▶ [EXERCISE TASK 1] Translate this sentence from the sliding mechanism patent into Spanish: "The first magnet is mounted to the mounting plate."

▶ [EXCERPT]
##########
US20150024809A1

US20150024809A1 - Sliding mechanism for slide-type portable electronic device

Info

Publication number: US20150024809A1
Application number: US14/140,071
Authority: US
Inventors: Yu-Chia Huang
Original assignee: Chiun Mai Communication Systems Inc
Current assignee: Chiun Mai Communication Systems Inc
Priority date: 2013-07-19
Filing date: 2013-12-24
Publication date: 2015-01-22
Also published as: TW201504788A

Abstract

A sliding mechanism for an electronic device comprises a mounting plate, a slide plate, a first magnet, and a second magnet. The slide plate is installed on the mounting plate and is slidable relative to the mounting plate. The first magnet is mounted to the mounting plate. The second magnet is mounted to the slide plate. A magnetic pole of the first magnet faces toward the same magnetic pole of the second magnet.

Description

BACKGROUND

1. Technical Field
The present disclosure generally relates to sliding mechanisms, and particularly to a portable electronic device with two or more housings using a sliding mechanism to allow one housing to slide relative to another housing.
2. Description of Related Art
Slide-type portable electronic devices have at least two housings, wherein one housing slides over the other to open/close the portable electronic device.
A sliding mechanism is used in the slide-type portable electronic device for opening/closing the electronic device and enabling/disabling functions corresponding to the open and closed states. However, the sliding mechanism is often complex and has a high cost.
Therefore, there is room for improvement within the art.
##########
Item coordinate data
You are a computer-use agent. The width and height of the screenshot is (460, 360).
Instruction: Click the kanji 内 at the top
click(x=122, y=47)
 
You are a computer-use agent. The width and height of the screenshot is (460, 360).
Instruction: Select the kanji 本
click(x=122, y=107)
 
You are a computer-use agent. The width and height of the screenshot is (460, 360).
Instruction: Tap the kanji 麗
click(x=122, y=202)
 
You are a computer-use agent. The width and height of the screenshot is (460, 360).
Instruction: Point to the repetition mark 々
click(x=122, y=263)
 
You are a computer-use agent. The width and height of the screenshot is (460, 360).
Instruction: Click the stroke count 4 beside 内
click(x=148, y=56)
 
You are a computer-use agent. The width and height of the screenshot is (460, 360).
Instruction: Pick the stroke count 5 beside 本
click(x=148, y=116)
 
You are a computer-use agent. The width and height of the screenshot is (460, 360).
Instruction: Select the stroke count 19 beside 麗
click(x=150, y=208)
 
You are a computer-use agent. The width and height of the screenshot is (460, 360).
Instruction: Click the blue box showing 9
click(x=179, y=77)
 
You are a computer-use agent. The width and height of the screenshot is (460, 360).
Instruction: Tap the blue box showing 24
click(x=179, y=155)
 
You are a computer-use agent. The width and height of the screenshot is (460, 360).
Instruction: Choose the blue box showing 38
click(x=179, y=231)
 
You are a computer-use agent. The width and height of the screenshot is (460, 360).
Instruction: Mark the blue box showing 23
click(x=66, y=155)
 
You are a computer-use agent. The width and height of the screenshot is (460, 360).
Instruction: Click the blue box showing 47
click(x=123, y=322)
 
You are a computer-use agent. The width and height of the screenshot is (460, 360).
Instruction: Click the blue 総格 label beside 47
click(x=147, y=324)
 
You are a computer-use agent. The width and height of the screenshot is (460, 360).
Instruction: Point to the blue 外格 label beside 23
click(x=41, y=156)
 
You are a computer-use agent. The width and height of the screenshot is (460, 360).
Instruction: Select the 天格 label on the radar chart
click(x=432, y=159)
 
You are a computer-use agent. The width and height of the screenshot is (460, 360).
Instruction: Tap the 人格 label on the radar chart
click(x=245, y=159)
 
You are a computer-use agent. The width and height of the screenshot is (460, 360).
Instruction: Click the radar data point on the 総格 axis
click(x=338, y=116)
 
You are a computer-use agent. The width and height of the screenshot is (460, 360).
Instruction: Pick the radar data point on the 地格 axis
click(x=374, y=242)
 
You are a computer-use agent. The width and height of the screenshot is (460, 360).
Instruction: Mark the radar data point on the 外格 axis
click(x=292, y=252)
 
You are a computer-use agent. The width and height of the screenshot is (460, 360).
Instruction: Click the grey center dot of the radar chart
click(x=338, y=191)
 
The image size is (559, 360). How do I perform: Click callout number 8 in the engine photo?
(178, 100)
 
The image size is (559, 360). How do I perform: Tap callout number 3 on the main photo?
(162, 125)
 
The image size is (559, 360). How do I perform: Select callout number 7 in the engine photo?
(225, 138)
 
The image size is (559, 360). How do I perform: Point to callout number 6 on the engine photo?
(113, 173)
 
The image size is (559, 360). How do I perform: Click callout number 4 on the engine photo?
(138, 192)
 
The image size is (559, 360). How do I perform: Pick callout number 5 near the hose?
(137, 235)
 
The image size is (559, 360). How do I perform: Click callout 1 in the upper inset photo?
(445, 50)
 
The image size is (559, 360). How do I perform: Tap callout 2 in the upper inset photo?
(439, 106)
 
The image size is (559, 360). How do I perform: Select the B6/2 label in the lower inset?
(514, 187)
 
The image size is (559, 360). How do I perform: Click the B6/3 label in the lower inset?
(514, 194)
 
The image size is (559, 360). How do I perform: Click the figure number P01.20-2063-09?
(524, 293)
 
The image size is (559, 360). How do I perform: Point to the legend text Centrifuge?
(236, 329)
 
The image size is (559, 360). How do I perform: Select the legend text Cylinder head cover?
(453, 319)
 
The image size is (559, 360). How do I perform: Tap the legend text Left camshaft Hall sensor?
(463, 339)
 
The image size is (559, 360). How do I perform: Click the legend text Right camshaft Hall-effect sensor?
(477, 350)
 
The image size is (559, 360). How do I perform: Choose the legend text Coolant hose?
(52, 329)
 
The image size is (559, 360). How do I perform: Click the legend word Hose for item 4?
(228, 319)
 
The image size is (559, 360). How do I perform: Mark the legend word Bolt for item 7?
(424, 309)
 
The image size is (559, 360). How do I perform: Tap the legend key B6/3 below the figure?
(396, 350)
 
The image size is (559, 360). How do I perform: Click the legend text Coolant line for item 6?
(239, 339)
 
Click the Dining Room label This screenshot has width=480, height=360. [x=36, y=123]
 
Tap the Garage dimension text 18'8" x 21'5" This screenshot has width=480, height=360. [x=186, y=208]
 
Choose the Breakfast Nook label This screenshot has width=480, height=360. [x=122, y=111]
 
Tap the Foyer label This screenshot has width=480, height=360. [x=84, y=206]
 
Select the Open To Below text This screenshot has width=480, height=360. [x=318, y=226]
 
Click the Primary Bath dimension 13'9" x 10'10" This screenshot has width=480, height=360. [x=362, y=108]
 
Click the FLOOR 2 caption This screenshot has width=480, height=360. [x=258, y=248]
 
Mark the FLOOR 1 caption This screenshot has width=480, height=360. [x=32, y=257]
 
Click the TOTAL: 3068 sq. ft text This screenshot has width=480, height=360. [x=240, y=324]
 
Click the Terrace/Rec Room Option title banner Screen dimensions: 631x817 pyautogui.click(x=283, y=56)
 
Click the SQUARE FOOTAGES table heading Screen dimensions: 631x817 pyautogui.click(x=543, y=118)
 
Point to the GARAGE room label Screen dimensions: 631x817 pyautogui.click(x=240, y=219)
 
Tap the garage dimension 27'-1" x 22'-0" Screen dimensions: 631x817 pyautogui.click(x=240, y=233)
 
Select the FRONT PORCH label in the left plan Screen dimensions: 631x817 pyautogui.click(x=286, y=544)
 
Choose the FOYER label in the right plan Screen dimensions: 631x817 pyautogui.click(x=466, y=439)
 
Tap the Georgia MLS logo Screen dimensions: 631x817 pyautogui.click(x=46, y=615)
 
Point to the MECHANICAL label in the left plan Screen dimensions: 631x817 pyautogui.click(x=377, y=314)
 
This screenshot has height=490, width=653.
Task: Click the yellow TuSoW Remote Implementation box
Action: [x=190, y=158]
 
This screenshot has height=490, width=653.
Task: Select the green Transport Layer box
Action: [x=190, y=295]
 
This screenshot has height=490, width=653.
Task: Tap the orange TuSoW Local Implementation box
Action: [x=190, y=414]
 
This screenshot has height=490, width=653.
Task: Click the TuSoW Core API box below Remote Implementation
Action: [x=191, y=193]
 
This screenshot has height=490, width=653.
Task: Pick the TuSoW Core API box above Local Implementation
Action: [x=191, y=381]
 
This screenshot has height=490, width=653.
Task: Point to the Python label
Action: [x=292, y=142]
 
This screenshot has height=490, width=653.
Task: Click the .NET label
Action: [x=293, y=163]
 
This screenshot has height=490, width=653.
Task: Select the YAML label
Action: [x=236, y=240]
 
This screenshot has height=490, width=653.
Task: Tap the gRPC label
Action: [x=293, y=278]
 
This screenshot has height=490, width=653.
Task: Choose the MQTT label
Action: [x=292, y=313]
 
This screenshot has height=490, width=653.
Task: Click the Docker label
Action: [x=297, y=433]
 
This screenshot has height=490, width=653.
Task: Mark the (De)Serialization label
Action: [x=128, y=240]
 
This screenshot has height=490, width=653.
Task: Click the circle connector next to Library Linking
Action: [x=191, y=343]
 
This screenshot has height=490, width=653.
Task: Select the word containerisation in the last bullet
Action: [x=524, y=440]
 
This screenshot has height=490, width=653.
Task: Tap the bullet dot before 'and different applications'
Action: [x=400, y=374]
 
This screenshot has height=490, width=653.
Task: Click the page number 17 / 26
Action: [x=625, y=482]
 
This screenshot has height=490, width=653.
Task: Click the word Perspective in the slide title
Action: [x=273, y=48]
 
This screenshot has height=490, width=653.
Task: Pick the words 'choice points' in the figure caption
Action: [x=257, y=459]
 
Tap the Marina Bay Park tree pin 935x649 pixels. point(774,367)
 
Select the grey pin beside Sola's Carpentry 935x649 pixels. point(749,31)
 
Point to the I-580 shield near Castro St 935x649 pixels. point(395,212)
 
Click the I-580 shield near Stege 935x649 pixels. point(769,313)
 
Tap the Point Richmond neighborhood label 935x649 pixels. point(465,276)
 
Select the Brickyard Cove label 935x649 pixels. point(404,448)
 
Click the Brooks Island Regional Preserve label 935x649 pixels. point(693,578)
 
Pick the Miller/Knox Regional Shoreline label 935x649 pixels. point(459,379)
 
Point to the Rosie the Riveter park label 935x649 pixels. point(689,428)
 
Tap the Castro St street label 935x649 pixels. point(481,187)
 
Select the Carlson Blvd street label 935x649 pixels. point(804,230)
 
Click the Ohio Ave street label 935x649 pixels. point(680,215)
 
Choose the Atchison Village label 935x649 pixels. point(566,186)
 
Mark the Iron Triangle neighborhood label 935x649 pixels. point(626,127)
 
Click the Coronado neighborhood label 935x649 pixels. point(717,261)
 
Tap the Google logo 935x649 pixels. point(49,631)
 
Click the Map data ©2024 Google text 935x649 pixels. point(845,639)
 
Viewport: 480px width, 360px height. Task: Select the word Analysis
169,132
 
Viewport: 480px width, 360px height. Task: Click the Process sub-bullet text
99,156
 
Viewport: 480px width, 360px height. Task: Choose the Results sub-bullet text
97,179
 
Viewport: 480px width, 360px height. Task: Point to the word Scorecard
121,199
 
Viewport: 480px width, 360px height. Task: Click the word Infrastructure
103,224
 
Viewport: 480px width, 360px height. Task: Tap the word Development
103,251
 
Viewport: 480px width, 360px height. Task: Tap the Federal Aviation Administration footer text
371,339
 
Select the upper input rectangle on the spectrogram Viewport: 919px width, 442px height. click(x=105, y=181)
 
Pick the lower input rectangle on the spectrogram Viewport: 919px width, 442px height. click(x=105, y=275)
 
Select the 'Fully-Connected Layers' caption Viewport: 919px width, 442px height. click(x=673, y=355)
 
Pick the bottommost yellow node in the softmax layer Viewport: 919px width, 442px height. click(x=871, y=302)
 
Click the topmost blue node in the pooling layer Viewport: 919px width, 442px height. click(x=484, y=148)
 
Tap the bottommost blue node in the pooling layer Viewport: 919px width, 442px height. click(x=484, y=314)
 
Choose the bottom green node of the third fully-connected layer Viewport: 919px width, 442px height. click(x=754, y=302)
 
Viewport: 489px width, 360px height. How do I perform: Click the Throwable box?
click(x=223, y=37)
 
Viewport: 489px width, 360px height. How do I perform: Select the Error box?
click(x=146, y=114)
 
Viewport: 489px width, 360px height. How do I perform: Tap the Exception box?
##########
▶ [EXERCISE TASK 2] Please change every "legend" to "caption" in the listing, covering everything from the line containing "for item 4?" down to the line containing "Tap the Garage dimension text", and leave all else in those lines as it is.

▶ [FULL SOLUTION 1] El primer imán está montado en la placa de montaje.

▶ [FULL SOLUTION 2]
The image size is (559, 360). How do I perform: Click the caption word Hose for item 4?
(228, 319)
 
The image size is (559, 360). How do I perform: Mark the caption word Bolt for item 7?
(424, 309)
 
The image size is (559, 360). How do I perform: Tap the caption key B6/3 below the figure?
(396, 350)
 
The image size is (559, 360). How do I perform: Click the caption text Coolant line for item 6?
(239, 339)
 
Click the Dining Room label This screenshot has width=480, height=360. [x=36, y=123]
 
Tap the Garage dimension text 18'8" x 21'5" This screenshot has width=480, height=360. [x=186, y=208]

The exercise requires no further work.